▶ Directions:
Would you please copy each line of the listing that mentions "will"?

▶ Records provided:
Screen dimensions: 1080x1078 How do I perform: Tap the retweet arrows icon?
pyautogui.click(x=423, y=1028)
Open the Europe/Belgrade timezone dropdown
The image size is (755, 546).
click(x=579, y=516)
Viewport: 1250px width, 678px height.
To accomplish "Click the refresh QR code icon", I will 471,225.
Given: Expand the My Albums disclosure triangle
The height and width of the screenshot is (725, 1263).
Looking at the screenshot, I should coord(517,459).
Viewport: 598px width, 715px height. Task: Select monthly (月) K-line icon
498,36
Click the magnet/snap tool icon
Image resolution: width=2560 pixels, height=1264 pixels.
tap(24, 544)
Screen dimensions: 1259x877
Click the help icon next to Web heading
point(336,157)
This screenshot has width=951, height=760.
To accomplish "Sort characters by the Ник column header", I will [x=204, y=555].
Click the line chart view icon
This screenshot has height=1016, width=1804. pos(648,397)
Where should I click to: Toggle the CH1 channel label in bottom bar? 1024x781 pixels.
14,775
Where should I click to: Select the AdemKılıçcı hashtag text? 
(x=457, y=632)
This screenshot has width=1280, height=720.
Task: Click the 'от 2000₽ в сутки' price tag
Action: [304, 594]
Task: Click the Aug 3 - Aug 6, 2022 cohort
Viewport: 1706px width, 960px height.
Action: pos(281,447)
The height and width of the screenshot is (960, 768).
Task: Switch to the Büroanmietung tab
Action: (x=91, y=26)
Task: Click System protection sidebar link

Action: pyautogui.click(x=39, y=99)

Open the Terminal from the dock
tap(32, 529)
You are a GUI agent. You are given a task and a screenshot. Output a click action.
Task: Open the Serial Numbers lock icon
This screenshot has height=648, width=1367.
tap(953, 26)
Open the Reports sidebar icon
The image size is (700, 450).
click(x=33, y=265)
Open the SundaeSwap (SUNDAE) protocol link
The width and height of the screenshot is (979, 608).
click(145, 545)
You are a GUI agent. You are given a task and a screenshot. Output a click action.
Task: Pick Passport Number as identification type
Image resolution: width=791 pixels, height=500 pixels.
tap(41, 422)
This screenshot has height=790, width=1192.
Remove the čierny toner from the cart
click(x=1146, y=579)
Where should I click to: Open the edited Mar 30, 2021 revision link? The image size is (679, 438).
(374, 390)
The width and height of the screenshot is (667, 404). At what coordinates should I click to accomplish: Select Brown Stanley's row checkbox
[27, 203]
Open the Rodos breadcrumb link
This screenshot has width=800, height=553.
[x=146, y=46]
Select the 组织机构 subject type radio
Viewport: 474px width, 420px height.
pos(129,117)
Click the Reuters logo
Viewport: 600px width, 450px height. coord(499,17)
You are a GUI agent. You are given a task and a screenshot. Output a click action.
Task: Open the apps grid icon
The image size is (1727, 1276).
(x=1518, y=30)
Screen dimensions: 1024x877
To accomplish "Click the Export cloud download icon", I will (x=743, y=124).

▶ Reply:
To accomplish "Click the refresh QR code icon", I will 471,225.
To accomplish "Sort characters by the Ник column header", I will [x=204, y=555].
To accomplish "Click the Export cloud download icon", I will (x=743, y=124).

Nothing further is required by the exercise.